India y la Unión Europea han concluido las negociaciones sobre un acuerdo comercial largamente codiciado, según anunció el secretario de Comercio indio, Rajesh Agrawal. Un tratado que ambas partes calificaron de histórico en un momento en que se enfrentan a las tensas relaciones con Estados Unidos, y la imposición de aranceles por parte de Donald Trump.
El acuerdo allana el camino para el libre comercio de mercancías entre el bloque de 27 países europeos e India, que juntos representan una cuarta parte del producto interior bruto mundial y un mercado de 2.000 millones de consumidores.
“Será un acuerdo equilibrado y con visión de futuro para una mejor integración económica con la UE. El acuerdo impulsará el comercio y la inversión entre ambas partes”, dijo el funcionario hindú.
El comercio entre ambas partes ascendió a 136.500 millones de dólares en el ejercicio fiscal hasta marzo de 2025.
La necesidad de sellar acuerdos ante los cambios globales
La firma formal del acuerdo tendrá lugar después de un examen jurídico que durará entre cinco y seis meses, según un responsable indio al tanto del asunto. “Esperamos que el acuerdo se aplique en el plazo de un año”, añadieron.
El acuerdo llega días después de que la UE firmara un pacto fundamental con el bloque sudamericano Mercosur, tras los acuerdos del año pasado con Indonesia, México y Suiza.
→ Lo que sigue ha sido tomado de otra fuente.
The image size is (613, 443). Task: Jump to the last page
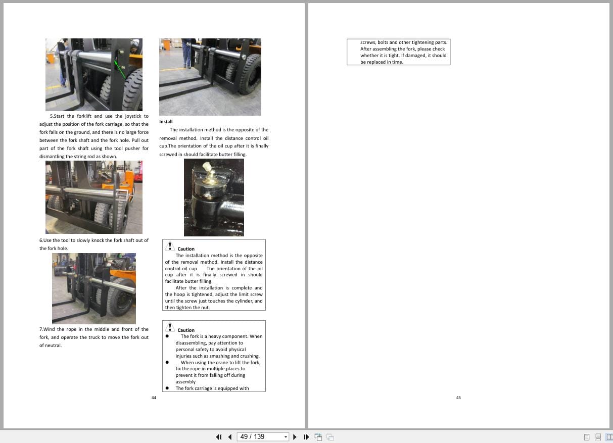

Durante el mismo periodo, Nueva Delhi cerró acuerdos con Reino Unido, Nueva Zelanda y Omán.
La oleada de acuerdos pone de relieve los esfuerzos mundiales para protegerse de Estados Unidos, en un momento en que el intento del presidente Donald Trump de apoderarse de Groenlandia y las amenazas arancelarias a los países europeos ponen a prueba las antiguas alianzas entre los países occidentales.
Tras casi dos décadas de negociaciones intermitentes, el acuerdo permitirá a India abrir su vasto y vigilado mercado, el mayor del mundo, al libre comercio con la UE, su mayor socio comercial.
Las conseciones que cada zona económica debió hacer
India y la UE se esforzaron por cerrar el acuerdo después de que el primer ministro, Narendra Modi, y la presidenta de la Comisión Europea, Ursula von der Leyen, acordaran acelerar las negociaciones el año pasado.
Las conversaciones a dos bandas, relanzadas en 2022 tras nueve años de quietud, cobraron impulso después de que Trump impusiera aranceles a la importación a varios socios comerciales, incluido un arancel del 50% a los productos procedentes de India. Eso también hizo que fracase un acuerdo comercial entre India y Estados Unidos tras una ruptura de la comunicación entre sus dos Gobiernos.
Entre los motivos que frenaban el acuerdo, la UE pretendía que India redujera drásticamente los derechos de importación de sus automóviles, que pueden superar el 100%, mientras que India, gran productora de acero, presionaba a la UE para que redujera las restricciones comerciales a sus exportaciones siderúrgicas.
Reuters informó el domingo de que India planeaba reducir al 40% los aranceles sobre los automóviles importados de la UE, que podían llegar al 110%, como parte del acuerdo. Las negociaciones excluyeron algunos productos agrícolas y lácteos sensibles, ya que Nueva Delhi mantiene la necesidad de proteger a millones de agricultores de subsistencia.
La diferencia con el posible acuerdo con el Mercosur
Este último apartado marca una diferencia clave con las negociaciones entre el bloque sudamericano y Europa. Mientras que los agricultores indios abastecen pequeños comunidades o el mercado interno, las principales commodities sudamericanas provienen de este sector, lo que implicaría una competencia en la que los agricultores europeos -entre ellos los franceses, principales opositores al acuerdo- tienen las de perder.
En el caso de excluir de las negociaciones los productos agrícolas, no habría ganancia para el Mercosur al no poder enviar a Europa un mayor número de sus principales productos de exportación. Es por eso que, pese a las buenas voluntades, el acuerdo aún se encuentra trabado.
Lo que resta por definirse, una vez que entre en funcionamiento su acuerdo con la India, la UE deja en stand by sus negociaciones con el Mercosur, para no generar conflictos internos, ya sin necesidad de abrir nuevos mercados para sus productos industriales debido al acceso al colosal mercado indio; o bien esto representa una oportunidad, donde el dinamismo ecónomico generado haga necesario el acceso a otro tipo de bienes y servicios que el bloque sudamericano está expectante por aprovechar.